→ What this task involves
Lay out the items from the line containing "Where should I click to: Select the word" through the line containing "[x=201, y=94]", both included, as a JSON list of strings with one string per line and blank lines left out.

→ Supplied data

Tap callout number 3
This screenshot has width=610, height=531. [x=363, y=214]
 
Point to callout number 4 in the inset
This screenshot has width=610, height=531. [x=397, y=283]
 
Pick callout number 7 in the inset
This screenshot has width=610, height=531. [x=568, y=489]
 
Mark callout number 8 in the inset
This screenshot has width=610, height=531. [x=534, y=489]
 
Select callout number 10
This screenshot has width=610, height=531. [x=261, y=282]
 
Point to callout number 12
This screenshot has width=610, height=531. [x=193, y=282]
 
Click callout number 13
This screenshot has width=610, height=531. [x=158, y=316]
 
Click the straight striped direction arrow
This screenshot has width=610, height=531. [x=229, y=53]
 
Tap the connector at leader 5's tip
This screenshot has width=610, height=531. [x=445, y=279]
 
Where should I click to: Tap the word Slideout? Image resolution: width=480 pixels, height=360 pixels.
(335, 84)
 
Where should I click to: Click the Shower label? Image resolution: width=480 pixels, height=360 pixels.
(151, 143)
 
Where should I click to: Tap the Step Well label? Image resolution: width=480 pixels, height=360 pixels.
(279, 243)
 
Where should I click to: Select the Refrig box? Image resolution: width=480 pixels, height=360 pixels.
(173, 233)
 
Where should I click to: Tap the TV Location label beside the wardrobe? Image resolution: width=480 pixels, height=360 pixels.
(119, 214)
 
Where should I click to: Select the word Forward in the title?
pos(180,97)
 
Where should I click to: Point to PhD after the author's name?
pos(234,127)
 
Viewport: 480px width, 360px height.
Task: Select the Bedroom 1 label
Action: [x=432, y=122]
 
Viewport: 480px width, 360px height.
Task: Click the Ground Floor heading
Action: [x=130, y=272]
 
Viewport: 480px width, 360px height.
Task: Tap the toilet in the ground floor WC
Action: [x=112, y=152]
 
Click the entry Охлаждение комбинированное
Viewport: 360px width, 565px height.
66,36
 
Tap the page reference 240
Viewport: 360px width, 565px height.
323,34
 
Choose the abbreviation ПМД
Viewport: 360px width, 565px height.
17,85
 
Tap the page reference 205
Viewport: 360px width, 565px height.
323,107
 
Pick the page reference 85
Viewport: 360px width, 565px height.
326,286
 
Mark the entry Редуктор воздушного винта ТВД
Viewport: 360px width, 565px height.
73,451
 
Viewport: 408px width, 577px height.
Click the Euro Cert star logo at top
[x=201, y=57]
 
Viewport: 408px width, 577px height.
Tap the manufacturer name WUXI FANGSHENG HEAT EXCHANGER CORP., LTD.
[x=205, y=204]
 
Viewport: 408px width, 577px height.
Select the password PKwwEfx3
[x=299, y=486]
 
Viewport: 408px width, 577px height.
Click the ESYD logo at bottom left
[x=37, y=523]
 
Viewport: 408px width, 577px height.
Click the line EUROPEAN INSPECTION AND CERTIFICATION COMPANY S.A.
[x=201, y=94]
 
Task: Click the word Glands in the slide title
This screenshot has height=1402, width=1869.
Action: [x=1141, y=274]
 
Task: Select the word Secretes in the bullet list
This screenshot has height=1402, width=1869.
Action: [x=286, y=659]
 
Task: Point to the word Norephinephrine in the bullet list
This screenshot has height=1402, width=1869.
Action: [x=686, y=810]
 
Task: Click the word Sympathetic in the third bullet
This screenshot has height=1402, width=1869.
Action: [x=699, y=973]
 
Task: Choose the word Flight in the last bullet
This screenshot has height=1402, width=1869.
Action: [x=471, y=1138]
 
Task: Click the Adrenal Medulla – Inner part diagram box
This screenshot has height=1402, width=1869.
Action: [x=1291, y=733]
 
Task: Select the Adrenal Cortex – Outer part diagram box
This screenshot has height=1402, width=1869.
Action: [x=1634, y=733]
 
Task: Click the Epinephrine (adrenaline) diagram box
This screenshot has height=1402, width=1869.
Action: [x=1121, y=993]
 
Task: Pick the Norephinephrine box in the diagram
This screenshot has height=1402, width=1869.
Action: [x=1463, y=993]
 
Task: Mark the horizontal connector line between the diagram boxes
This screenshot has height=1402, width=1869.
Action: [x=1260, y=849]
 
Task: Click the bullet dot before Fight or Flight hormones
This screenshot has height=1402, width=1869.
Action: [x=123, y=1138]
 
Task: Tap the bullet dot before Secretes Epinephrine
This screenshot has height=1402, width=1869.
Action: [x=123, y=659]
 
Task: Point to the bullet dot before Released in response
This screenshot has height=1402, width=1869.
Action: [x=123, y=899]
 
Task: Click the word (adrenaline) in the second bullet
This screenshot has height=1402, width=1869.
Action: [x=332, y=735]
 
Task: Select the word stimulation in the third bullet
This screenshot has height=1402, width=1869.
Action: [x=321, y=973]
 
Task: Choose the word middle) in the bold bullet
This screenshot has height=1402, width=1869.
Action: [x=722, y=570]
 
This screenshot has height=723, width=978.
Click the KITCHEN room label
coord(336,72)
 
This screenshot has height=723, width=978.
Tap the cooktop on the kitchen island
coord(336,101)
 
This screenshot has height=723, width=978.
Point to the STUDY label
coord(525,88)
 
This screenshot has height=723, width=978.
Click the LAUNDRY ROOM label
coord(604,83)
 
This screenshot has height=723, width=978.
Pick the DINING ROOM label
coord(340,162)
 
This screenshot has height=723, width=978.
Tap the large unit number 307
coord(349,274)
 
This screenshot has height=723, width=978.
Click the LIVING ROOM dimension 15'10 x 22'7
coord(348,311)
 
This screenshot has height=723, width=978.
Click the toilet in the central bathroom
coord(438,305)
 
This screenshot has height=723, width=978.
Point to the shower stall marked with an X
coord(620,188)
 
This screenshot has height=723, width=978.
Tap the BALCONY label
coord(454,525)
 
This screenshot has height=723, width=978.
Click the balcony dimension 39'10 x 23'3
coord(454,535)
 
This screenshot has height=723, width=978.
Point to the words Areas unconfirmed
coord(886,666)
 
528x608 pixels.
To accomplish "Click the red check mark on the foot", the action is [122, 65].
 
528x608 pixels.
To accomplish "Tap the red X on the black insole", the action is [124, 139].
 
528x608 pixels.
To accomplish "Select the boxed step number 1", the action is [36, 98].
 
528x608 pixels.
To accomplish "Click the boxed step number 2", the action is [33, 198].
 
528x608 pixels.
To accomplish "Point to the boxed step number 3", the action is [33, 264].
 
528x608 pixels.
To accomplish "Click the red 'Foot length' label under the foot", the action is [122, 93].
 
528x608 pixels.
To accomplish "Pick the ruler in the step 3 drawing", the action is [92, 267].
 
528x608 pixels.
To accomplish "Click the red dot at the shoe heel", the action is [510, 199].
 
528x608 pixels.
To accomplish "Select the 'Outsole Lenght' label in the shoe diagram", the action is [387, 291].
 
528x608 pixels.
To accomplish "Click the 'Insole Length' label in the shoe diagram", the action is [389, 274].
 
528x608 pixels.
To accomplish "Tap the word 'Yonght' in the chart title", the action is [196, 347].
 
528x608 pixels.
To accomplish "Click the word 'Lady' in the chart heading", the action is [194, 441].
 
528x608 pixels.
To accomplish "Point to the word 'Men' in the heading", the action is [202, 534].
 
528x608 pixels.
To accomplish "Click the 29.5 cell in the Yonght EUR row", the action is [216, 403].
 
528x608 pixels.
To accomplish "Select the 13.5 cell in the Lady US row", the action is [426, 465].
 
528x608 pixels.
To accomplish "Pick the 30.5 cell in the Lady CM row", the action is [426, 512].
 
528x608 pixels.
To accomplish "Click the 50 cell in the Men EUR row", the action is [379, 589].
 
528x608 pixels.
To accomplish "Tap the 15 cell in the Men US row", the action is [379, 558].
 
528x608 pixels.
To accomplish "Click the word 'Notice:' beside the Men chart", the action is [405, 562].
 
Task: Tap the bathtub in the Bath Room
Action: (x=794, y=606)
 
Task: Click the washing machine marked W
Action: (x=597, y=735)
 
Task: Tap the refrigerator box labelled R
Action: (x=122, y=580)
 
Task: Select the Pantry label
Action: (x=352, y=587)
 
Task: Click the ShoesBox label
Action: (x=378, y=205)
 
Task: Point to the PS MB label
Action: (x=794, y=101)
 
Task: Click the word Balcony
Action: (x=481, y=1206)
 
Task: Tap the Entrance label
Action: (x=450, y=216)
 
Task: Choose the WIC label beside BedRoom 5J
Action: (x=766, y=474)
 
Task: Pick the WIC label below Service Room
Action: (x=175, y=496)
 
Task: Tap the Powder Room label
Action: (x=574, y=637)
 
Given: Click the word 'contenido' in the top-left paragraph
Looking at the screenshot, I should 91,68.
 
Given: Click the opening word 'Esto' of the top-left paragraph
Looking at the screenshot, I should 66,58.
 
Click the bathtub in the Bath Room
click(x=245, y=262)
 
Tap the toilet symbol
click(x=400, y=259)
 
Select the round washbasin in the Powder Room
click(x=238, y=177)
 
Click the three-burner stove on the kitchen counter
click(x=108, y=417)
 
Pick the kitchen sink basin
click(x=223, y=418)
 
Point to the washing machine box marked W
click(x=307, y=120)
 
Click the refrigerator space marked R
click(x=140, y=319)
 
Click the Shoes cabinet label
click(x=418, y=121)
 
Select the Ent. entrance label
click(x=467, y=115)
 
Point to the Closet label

→ Written response
[
  "Where should I click to: Select the word Forward in the title?",
  "pos(180,97)",
  "Where should I click to: Point to PhD after the author's name?",
  "pos(234,127)",
  "Viewport: 480px width, 360px height.",
  "Task: Select the Bedroom 1 label",
  "Action: [x=432, y=122]",
  "Viewport: 480px width, 360px height.",
  "Task: Click the Ground Floor heading",
  "Action: [x=130, y=272]",
  "Viewport: 480px width, 360px height.",
  "Task: Tap the toilet in the ground floor WC",
  "Action: [x=112, y=152]",
  "Click the entry Охлаждение комбинированное",
  "Viewport: 360px width, 565px height.",
  "66,36",
  "Tap the page reference 240",
  "Viewport: 360px width, 565px height.",
  "323,34",
  "Choose the abbreviation ПМД",
  "Viewport: 360px width, 565px height.",
  "17,85",
  "Tap the page reference 205",
  "Viewport: 360px width, 565px height.",
  "323,107",
  "Pick the page reference 85",
  "Viewport: 360px width, 565px height.",
  "326,286",
  "Mark the entry Редуктор воздушного винта ТВД",
  "Viewport: 360px width, 565px height.",
  "73,451",
  "Viewport: 408px width, 577px height.",
  "Click the Euro Cert star logo at top",
  "[x=201, y=57]",
  "Viewport: 408px width, 577px height.",
  "Tap the manufacturer name WUXI FANGSHENG HEAT EXCHANGER CORP., LTD.",
  "[x=205, y=204]",
  "Viewport: 408px width, 577px height.",
  "Select the password PKwwEfx3",
  "[x=299, y=486]",
  "Viewport: 408px width, 577px height.",
  "Click the ESYD logo at bottom left",
  "[x=37, y=523]",
  "Viewport: 408px width, 577px height.",
  "Click the line EUROPEAN INSPECTION AND CERTIFICATION COMPANY S.A.",
  "[x=201, y=94]"
]